One Houston area school district relaxing its dress code next year

You often hear about schools enforcing dress codes so students can focus less on what they're wearing and more on their studies.  But one district in Galveston County is doing the opposite.  Next year students at Dickinson High School will have more options to wear to school.  The district's stance is why should teachers have to focus on whether someone's wearing stripes, when they could focus on making sure students get the education they deserve.

When it comes to fashion it's hard to find a teenager who doesn't have a lot to say, about what they want to wear.

"Some people may want to wear Abercrombie and Hollister shirts and now they will get the chance to do that," 11th grader Colby Anderson said.

"Girlier clothes because then I have like a boyish haircut so it's harder," sophomore Fabiola Alonzo said.

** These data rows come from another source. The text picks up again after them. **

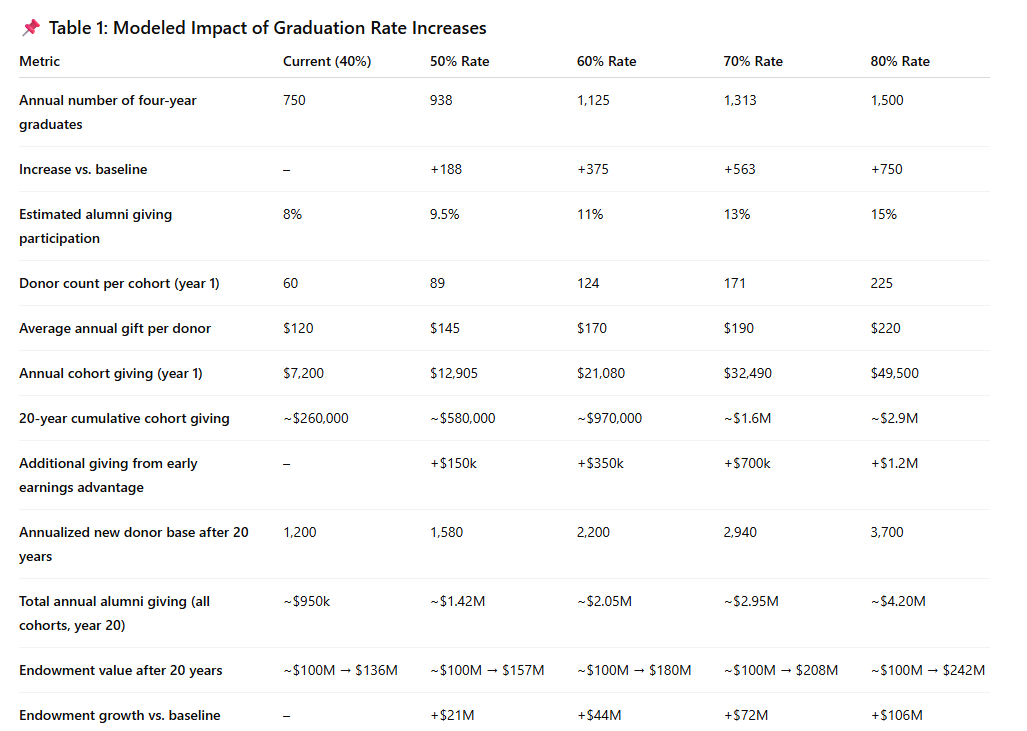Click the '60% Rate' column header
This screenshot has width=1027, height=731.
point(606,61)
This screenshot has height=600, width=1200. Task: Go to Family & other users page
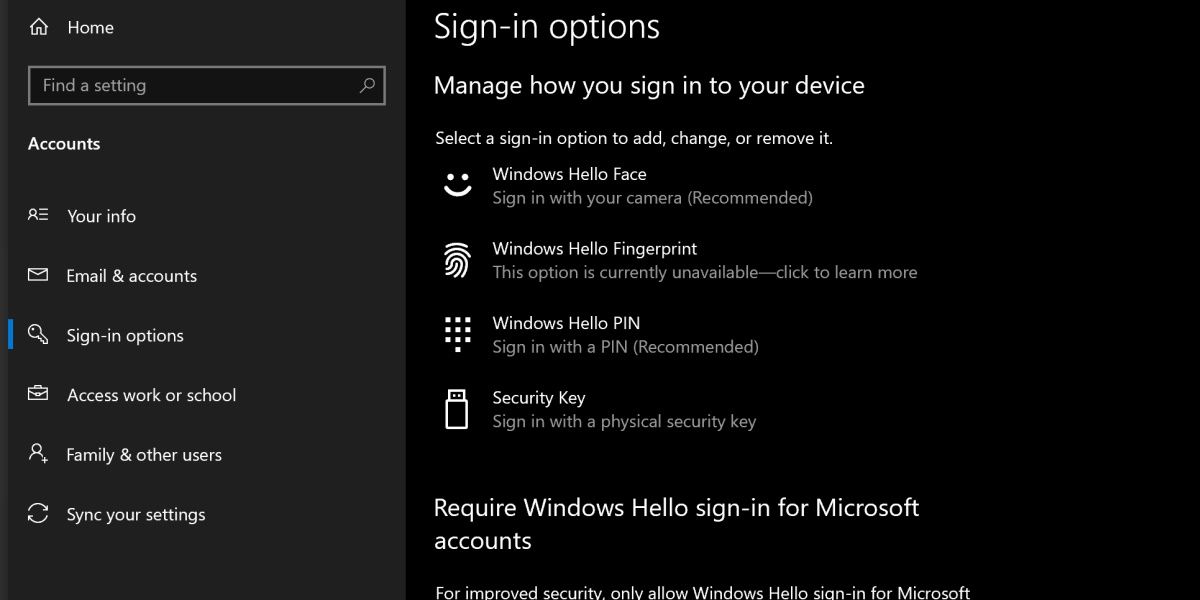point(143,454)
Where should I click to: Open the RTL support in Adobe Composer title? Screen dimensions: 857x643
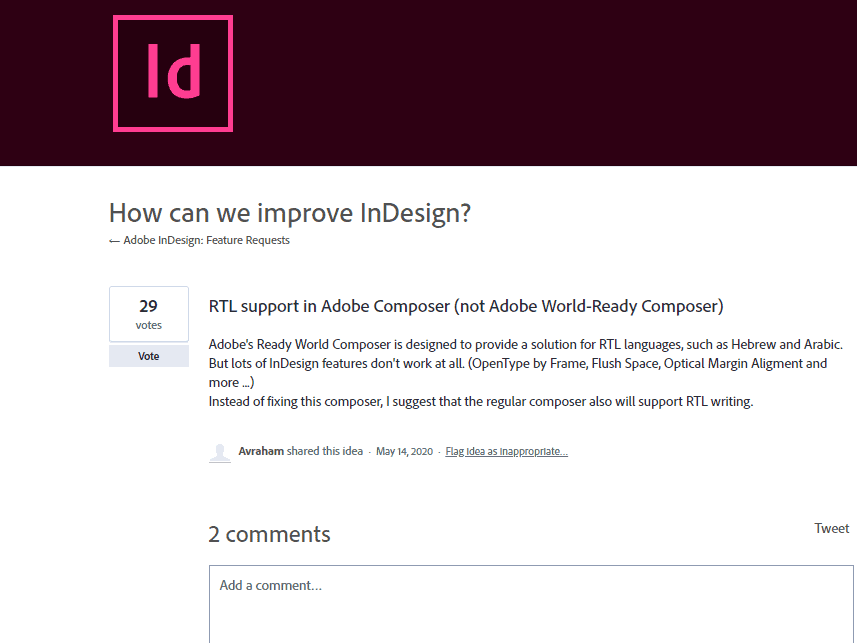(x=466, y=306)
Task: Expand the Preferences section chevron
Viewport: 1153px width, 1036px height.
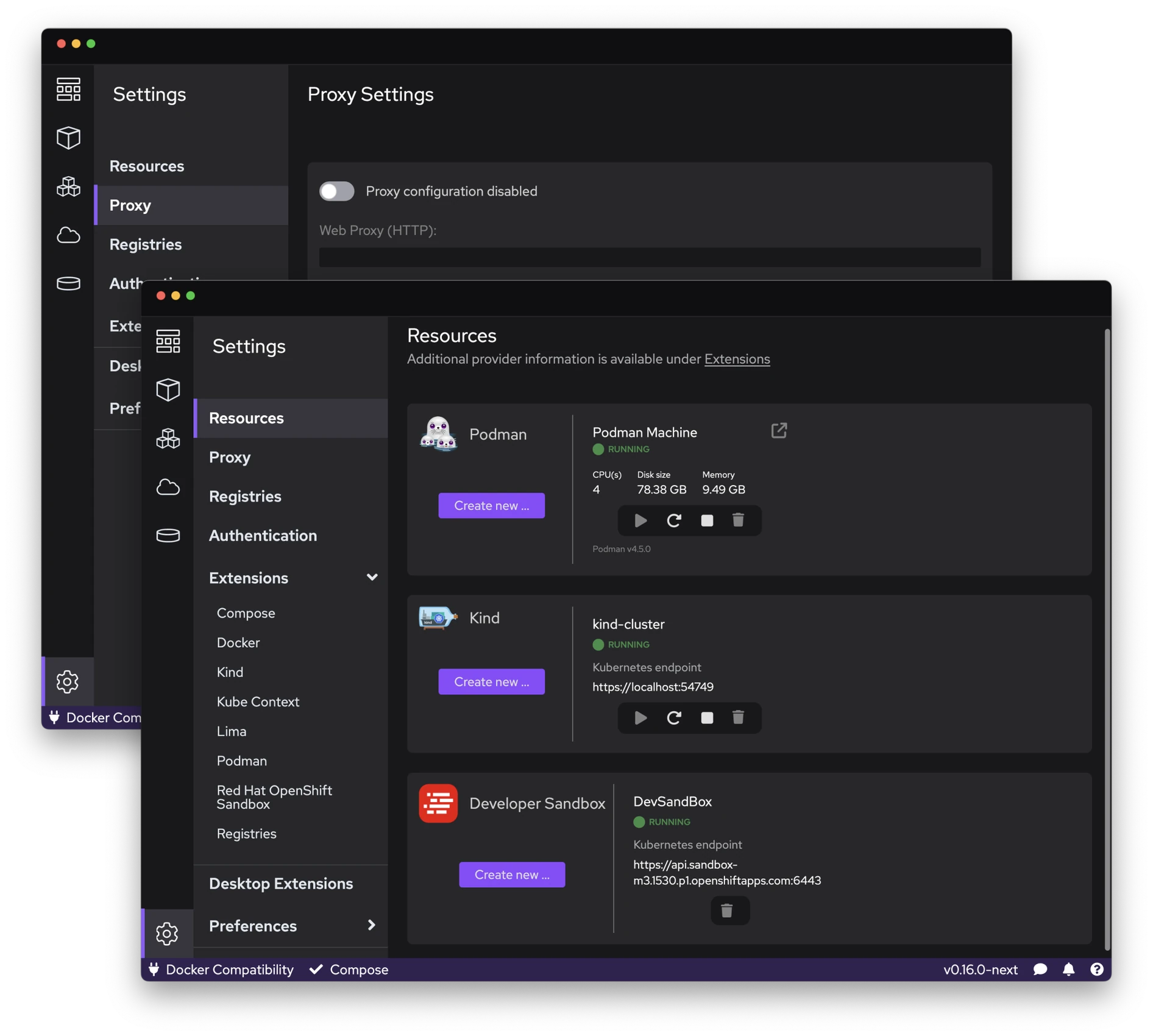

"I do think it was a little too strict. We couldn't really be the people that we are," 11th grader Scooter Anderson said.

The standard at Dickinson High School is students in plain shirts or only college logos or shirts that promote school spirit.  The list goes on.  Now even administrators say enough is enough.

"We'll be more focused on what's happening with student achievement and focusing on the behaviors that are a real problem instead of just what we're wearing," Principal Billye Smith said.

Smith says moderation is still key.  She says not only will there be less write ups, it will save parents money on giving students more options to wear.

"We get a lot of kids here who will say this is the only thing I have cleaned today, so we're just delighted that they're here so we can teach them," Smith said.

She adds giving students more of a choice is a lesson in itself.

"That's part of growing up. Find your identity. Find where you fit in this world so for teenagers that's a really important time in their life," Smith said.

These students already have an idea on what next year will look like.

"I can wear girlier clothing that has flowers, or it's pink," Alonzo said.

"Some people may want to express themselves with facial hair.  We're hopefully gonna get that back," Harbuck said.

The principal says one rule that will stick is students not being able to wear long coats and that comes to safety and ensuring no one has a weapon.